--- Supplied entries ---
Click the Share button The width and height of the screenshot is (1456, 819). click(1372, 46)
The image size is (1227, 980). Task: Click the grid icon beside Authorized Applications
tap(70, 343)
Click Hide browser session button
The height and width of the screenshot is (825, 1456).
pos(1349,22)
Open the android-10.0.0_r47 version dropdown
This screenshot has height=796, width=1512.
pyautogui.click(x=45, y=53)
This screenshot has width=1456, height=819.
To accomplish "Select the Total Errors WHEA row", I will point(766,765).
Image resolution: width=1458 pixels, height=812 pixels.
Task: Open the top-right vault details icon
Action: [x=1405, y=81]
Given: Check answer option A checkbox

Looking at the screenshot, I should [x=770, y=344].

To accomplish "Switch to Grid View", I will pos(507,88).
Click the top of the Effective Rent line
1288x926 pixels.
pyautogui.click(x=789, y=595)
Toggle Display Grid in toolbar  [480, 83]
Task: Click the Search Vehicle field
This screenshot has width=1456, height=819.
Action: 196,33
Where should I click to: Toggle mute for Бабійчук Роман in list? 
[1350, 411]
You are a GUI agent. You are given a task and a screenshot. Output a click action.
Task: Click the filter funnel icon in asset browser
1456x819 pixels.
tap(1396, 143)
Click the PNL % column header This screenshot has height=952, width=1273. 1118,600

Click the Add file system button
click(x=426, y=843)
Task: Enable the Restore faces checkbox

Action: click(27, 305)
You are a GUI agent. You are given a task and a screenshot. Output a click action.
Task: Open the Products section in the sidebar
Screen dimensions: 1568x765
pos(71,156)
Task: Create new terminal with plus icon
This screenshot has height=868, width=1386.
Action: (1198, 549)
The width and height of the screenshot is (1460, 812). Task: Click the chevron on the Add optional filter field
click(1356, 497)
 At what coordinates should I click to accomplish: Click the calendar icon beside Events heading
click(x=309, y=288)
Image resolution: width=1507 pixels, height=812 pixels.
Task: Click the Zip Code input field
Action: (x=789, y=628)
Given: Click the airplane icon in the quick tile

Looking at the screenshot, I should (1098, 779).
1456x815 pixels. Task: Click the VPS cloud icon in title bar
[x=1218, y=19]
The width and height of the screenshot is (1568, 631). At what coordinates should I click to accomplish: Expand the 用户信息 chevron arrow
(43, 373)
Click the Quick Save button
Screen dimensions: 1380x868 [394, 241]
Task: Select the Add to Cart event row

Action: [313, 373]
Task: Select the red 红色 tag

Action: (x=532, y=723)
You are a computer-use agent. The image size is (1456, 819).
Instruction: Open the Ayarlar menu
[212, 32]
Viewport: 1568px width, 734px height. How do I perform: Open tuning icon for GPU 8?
---
Retype the material above from start to finish without any changes.

Click the Share button The width and height of the screenshot is (1456, 819). click(1372, 46)
The image size is (1227, 980). Task: Click the grid icon beside Authorized Applications
tap(70, 343)
Click Hide browser session button
The height and width of the screenshot is (825, 1456).
pos(1349,22)
Open the android-10.0.0_r47 version dropdown
This screenshot has height=796, width=1512.
pyautogui.click(x=45, y=53)
This screenshot has width=1456, height=819.
To accomplish "Select the Total Errors WHEA row", I will point(766,765).
Image resolution: width=1458 pixels, height=812 pixels.
Task: Open the top-right vault details icon
Action: [x=1405, y=81]
Given: Check answer option A checkbox

Looking at the screenshot, I should [x=770, y=344].

To accomplish "Switch to Grid View", I will pos(507,88).
Click the top of the Effective Rent line
1288x926 pixels.
pyautogui.click(x=789, y=595)
Toggle Display Grid in toolbar  [480, 83]
Task: Click the Search Vehicle field
This screenshot has width=1456, height=819.
Action: 196,33
Where should I click to: Toggle mute for Бабійчук Роман in list? 
[1350, 411]
You are a GUI agent. You are given a task and a screenshot. Output a click action.
Task: Click the filter funnel icon in asset browser
1456x819 pixels.
tap(1396, 143)
Click the PNL % column header This screenshot has height=952, width=1273. 1118,600

Click the Add file system button
click(x=426, y=843)
Task: Enable the Restore faces checkbox

Action: click(27, 305)
You are a GUI agent. You are given a task and a screenshot. Output a click action.
Task: Open the Products section in the sidebar
Screen dimensions: 1568x765
pos(71,156)
Task: Create new terminal with plus icon
This screenshot has height=868, width=1386.
Action: (1198, 549)
The width and height of the screenshot is (1460, 812). Task: Click the chevron on the Add optional filter field
click(1356, 497)
 At what coordinates should I click to accomplish: Click the calendar icon beside Events heading
click(x=309, y=288)
Image resolution: width=1507 pixels, height=812 pixels.
Task: Click the Zip Code input field
Action: (x=789, y=628)
Given: Click the airplane icon in the quick tile

Looking at the screenshot, I should (1098, 779).
1456x815 pixels. Task: Click the VPS cloud icon in title bar
[x=1218, y=19]
The width and height of the screenshot is (1568, 631). At what coordinates should I click to accomplish: Expand the 用户信息 chevron arrow
(43, 373)
Click the Quick Save button
Screen dimensions: 1380x868 [394, 241]
Task: Select the Add to Cart event row

Action: [313, 373]
Task: Select the red 红色 tag

Action: (x=532, y=723)
You are a computer-use agent. The image size is (1456, 819).
Instruction: Open the Ayarlar menu
[212, 32]
Viewport: 1568px width, 734px height. How do I perform: Open tuning icon for GPU 8?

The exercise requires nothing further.